Repeat the records below with each "Open" swapped for "Tap" and nothing else changed. Omit the pictures from your answer.
##########
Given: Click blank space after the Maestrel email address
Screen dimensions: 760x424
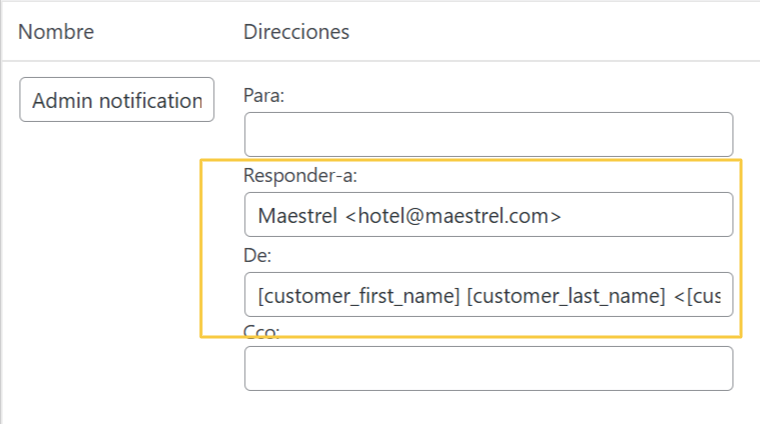Looking at the screenshot, I should (650, 215).
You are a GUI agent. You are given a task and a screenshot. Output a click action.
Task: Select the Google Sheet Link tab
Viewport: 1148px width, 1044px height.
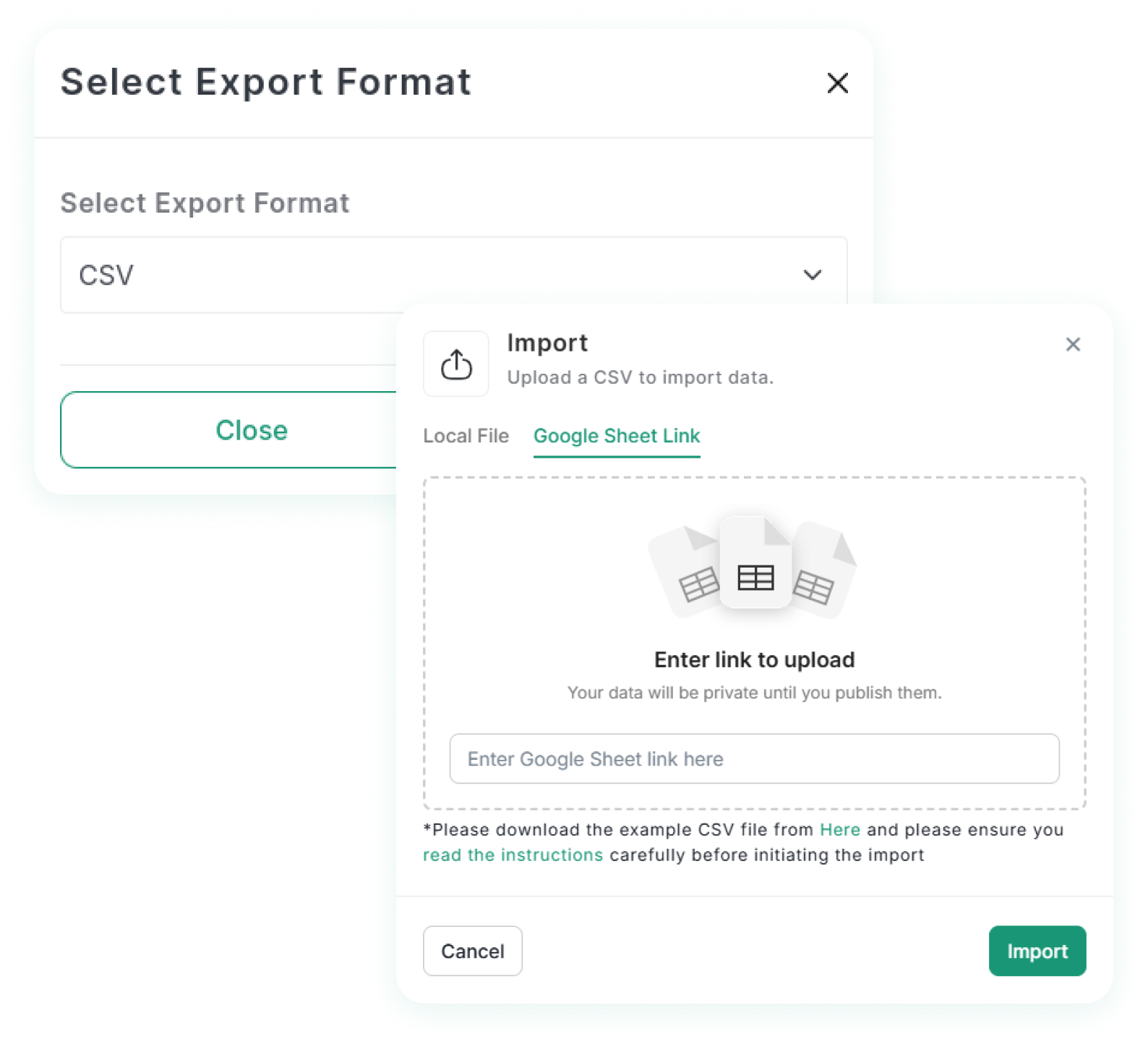617,436
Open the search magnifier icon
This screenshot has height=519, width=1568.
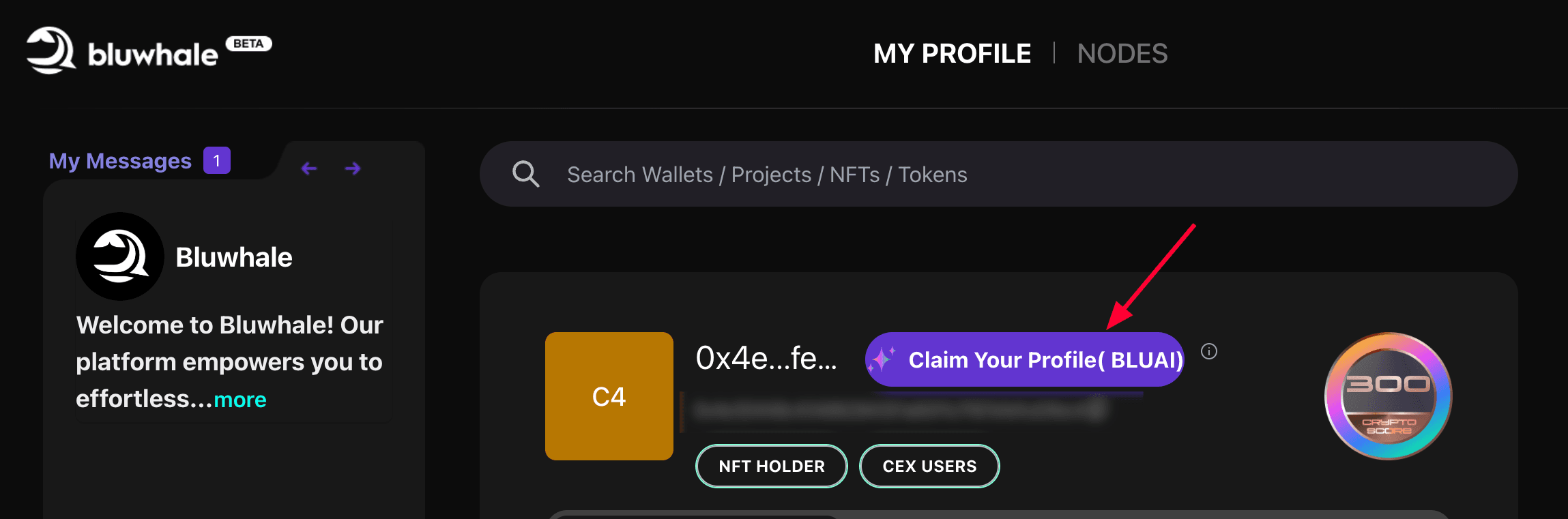click(525, 174)
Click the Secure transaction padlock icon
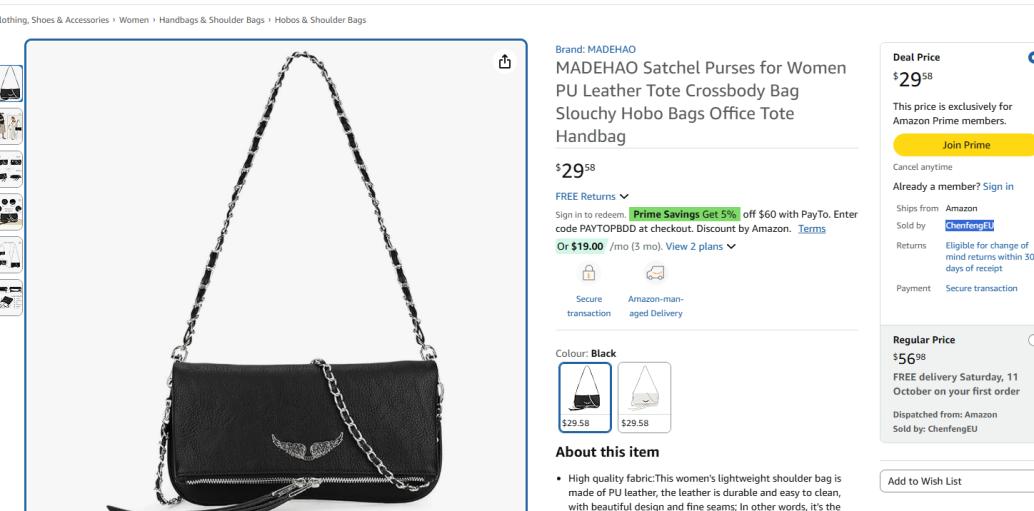This screenshot has width=1034, height=511. 589,272
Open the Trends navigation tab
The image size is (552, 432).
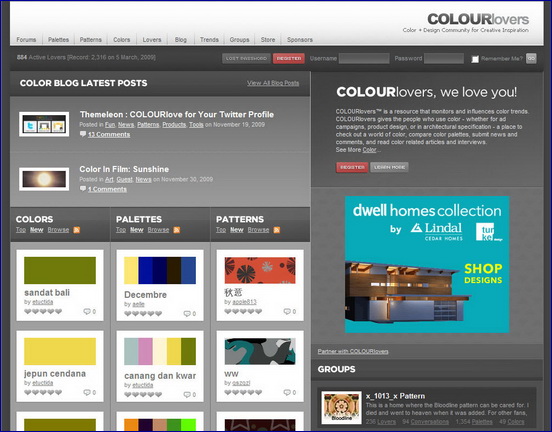(209, 39)
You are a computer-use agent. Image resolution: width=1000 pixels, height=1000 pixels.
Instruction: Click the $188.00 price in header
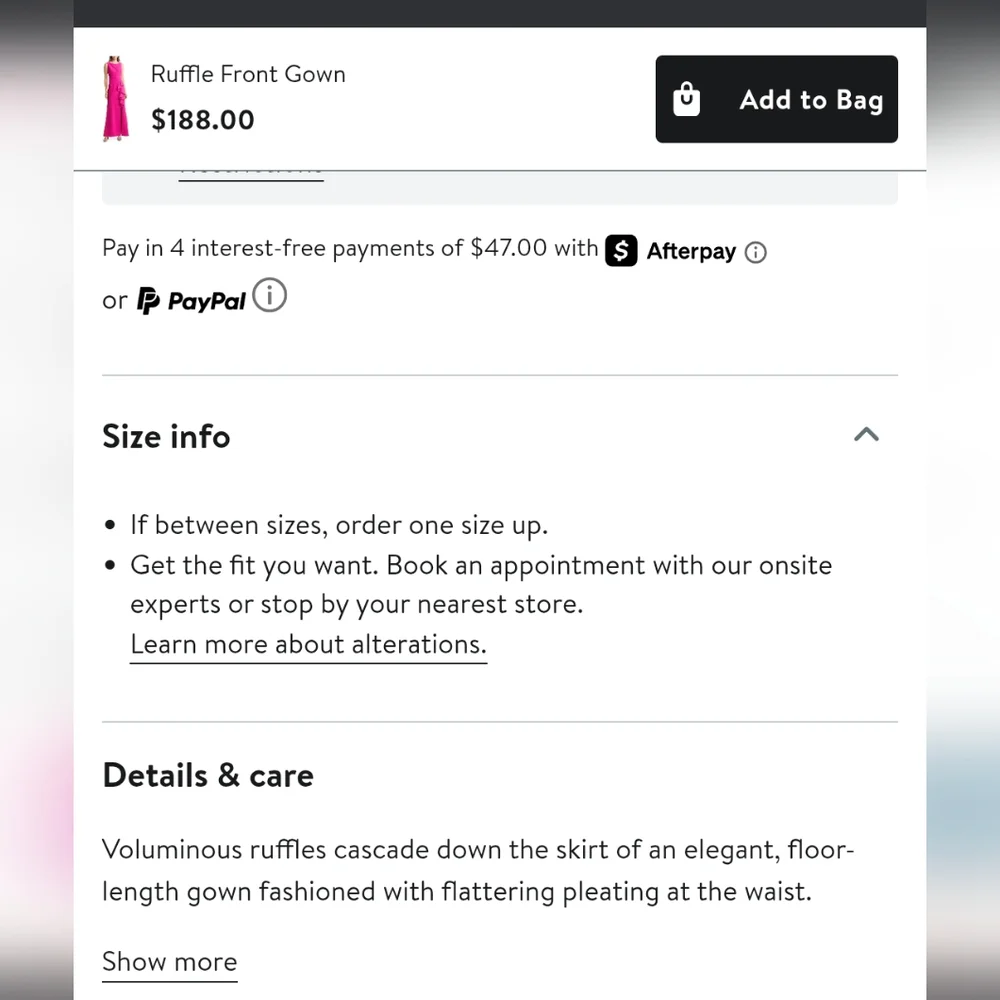pyautogui.click(x=203, y=120)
##########
◆ CORRECT RESULT
Given: Click blank space after the Maestrel email address
Screen dimensions: 760x424
Looking at the screenshot, I should (650, 215).
You are a GUI agent. You are given a task and a screenshot. Output a click action.
Task: Select the Google Sheet Link tab
Viewport: 1148px width, 1044px height.
617,436
Tap the search magnifier icon
This screenshot has height=519, width=1568.
click(525, 174)
Click the Secure transaction padlock icon
This screenshot has width=1034, height=511. 589,272
Tap the Trends navigation tab
The image size is (552, 432).
(209, 39)
You are a computer-use agent. Image resolution: width=1000 pixels, height=1000 pixels.
Instruction: Click the $188.00 price in header
pyautogui.click(x=203, y=120)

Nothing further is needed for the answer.